Where the word "Good" occurs in a line of the listing, please copy the line.

Dataset records Block Start

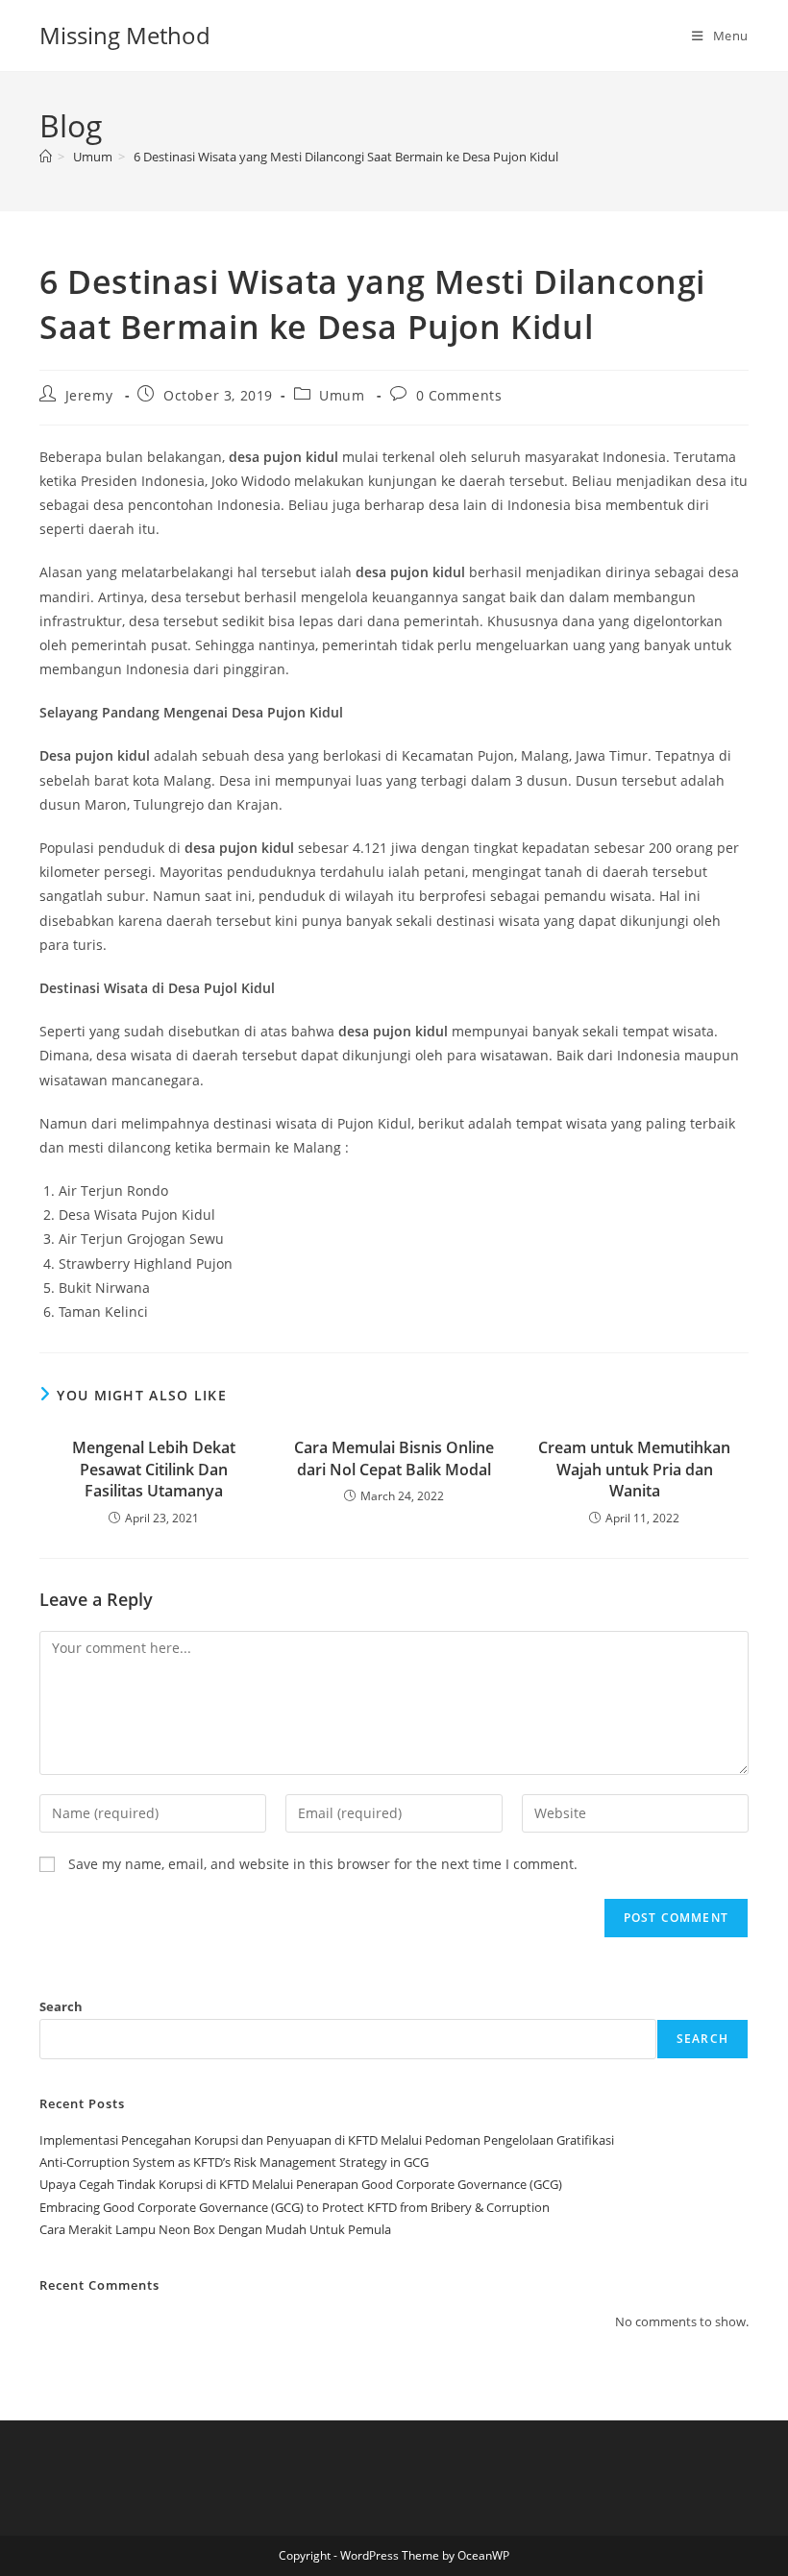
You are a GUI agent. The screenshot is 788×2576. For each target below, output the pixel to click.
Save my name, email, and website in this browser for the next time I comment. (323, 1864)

Dataset records Block End
Dataset records Block Start

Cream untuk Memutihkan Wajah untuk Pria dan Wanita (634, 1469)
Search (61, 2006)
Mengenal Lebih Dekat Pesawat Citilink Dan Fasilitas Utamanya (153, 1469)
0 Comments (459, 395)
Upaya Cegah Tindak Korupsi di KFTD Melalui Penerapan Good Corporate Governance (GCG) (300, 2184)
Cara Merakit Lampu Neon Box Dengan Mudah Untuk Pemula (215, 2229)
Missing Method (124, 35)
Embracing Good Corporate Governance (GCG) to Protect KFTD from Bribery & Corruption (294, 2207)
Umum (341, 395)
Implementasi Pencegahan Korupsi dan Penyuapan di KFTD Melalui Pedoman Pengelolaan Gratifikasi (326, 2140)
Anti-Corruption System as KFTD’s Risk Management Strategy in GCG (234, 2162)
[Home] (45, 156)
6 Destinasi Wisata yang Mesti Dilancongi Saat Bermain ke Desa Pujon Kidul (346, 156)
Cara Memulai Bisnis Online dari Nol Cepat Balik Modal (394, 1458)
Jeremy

Dataset records Block End

* [The completed task]
Upaya Cegah Tindak Korupsi di KFTD Melalui Penerapan Good Corporate Governance (GCG) (300, 2184)
Embracing Good Corporate Governance (GCG) to Protect KFTD from Bribery & Corruption (294, 2207)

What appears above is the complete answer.